I'm an avid listener, and recently listened to the podcast with Pace Morby today, but unfortunately none of that info could help on my current deal.  I'm partnered on a short sale deal that I found, that we are planning to flip.  The house was being short sold for $140,000, we offered $120,000 and they countered with $125,861.  
The comps for the house are in the $210k to $230k range, with a repair budget to fix the house in the $25k to $35k range. 

I had planned to use a HELOC, but the rep at the bank didn't know her own guidelines, and they wouldn't count my rental income towards my DTI unless it was on my taxes. (I had asked before choosing this bank). Since I purchased all my investment homes in 2021, none of them are on my taxes. I'm at a new bank that counts 75% of the rent towards income regardless as long as I show deposits of rent and the downpayment, which I can.

I need to get funds within a week, as we need to close on the 31st or we lose the deal. My partner doesn't have enough to cover me, so I'm asking friends that I know have money, but most of them are not investors.
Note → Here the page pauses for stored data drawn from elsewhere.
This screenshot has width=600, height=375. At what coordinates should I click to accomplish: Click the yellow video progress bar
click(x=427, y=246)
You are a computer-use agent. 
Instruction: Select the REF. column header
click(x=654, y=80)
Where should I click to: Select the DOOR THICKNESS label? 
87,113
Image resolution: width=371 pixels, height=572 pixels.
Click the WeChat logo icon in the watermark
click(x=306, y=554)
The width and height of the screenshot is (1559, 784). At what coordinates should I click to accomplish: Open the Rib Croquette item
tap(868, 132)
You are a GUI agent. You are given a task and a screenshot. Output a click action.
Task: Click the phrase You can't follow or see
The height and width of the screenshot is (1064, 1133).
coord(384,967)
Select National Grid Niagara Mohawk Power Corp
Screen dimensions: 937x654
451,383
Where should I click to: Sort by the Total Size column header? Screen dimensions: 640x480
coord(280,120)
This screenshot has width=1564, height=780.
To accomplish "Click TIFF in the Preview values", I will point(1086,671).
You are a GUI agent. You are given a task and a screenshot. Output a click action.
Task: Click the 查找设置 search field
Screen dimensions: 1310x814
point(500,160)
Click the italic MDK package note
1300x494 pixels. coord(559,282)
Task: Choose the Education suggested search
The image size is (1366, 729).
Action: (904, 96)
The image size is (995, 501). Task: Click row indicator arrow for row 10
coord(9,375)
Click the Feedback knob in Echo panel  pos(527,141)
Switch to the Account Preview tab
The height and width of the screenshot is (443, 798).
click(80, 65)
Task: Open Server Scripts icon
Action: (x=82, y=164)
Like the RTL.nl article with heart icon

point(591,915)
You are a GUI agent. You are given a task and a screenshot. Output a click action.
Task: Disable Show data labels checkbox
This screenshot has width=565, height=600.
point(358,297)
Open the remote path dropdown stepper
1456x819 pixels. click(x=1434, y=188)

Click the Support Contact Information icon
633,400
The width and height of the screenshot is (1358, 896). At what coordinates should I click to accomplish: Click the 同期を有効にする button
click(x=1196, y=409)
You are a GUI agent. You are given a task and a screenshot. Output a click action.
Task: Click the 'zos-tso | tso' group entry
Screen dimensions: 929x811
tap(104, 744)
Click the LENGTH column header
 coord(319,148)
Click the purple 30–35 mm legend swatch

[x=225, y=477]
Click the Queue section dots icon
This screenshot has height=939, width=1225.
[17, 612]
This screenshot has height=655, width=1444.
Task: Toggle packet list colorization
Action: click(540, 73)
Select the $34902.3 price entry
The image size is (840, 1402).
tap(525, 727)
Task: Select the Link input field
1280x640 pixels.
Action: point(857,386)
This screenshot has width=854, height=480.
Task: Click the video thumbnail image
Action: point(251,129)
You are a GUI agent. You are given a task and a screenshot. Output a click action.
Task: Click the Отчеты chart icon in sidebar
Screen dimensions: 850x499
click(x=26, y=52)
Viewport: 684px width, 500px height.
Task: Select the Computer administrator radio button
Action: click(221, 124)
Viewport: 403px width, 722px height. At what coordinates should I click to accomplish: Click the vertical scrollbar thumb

Tomorrow I'm planning to call about 15 to 20 hard money and private lenders, but unsure who's going to be more fair.  I believe private money doesn't pull credit, but a hard money lender might.  This would be bad for the HELOC in process, as they'd want answers to why I pulled credit.  

At this point, the speed of the transaction is my bigger concern, but I don't want to give away all of my future profit by making a bad choice.  Does anyone see one choice being better than another with my current situation?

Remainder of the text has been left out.